PackageVersionPurpose
pytest>=9.0.2Test framework
pytest-asyncio>=1.3.0Async test support
pytest-cov>=7.0.0Coverage reporting
All three are in the dev dependency group and installed by uv sync.

The data_dir fixture

Every test that touches the filesystem uses the data_dir fixture from conftest.py.
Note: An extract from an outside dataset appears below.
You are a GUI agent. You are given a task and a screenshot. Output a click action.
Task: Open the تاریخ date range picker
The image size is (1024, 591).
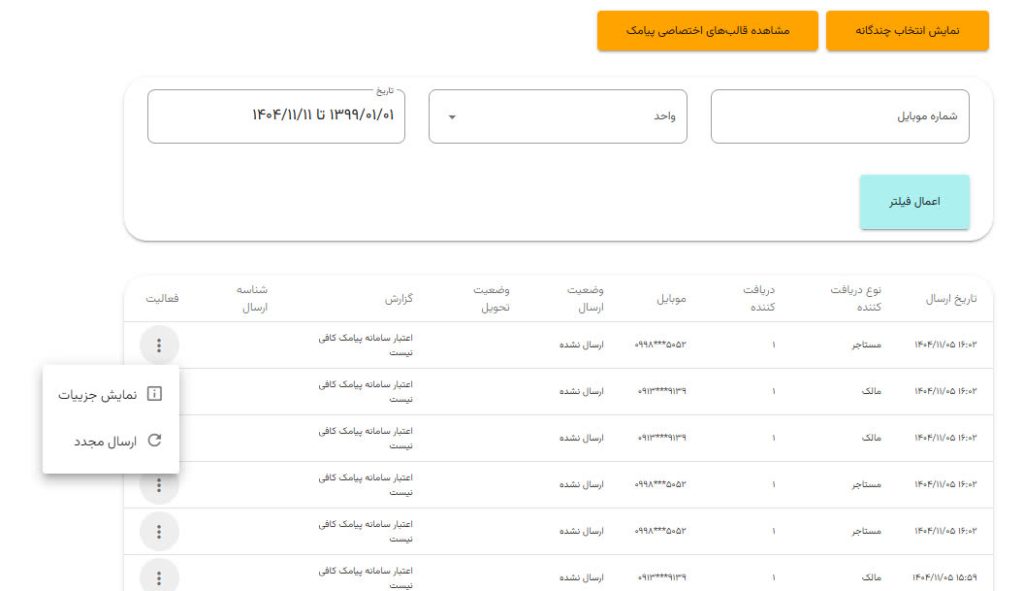tap(276, 117)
It redirects all module-level path constants to a tmp_path directory:
@pytest.fixture()
def data_dir(tmp_path, monkeypatch):
    """Redirect all data file paths to a temp directory."""
    import ollim_bot.forks as forks_mod
    import ollim_bot.inquiries as inquiries_mod
    import ollim_bot.ping_budget as ping_budget_mod
    import ollim_bot.runtime_config as runtime_config_mod
    import ollim_bot.scheduling.reminders as reminders_mod
    import ollim_bot.scheduling.routines as routines_mod
    import ollim_bot.sessions as sessions_mod
    import ollim_bot.storage as storage_mod

    state_dir = tmp_path / "state"
    monkeypatch.setattr(storage_mod, "DATA_DIR", tmp_path)
    monkeypatch.setattr(storage_mod, "STATE_DIR", state_dir)
    monkeypatch.setattr(routines_mod, "ROUTINES_DIR", tmp_path / "routines")
    monkeypatch.setattr(reminders_mod, "REMINDERS_DIR", tmp_path / "reminders")
    monkeypatch.setattr(inquiries_mod, "INQUIRIES_FILE", state_dir / "inquiries.json")
    monkeypatch.setattr(ping_budget_mod, "BUDGET_FILE", state_dir / "ping_budget.json")
    monkeypatch.setattr(runtime_config_mod, "CONFIG_FILE", state_dir / "config.json")
    monkeypatch.setattr(sessions_mod, "SESSIONS_FILE", state_dir / "sessions.json")
    monkeypatch.setattr(sessions_mod, "HISTORY_FILE", state_dir / "session_history.jsonl")
    monkeypatch.setattr(sessions_mod, "FORK_MESSAGES_FILE", state_dir / "fork_messages.json")
    monkeypatch.setattr(forks_mod, "_UPDATES_FILE", state_dir / "pending_updates.json")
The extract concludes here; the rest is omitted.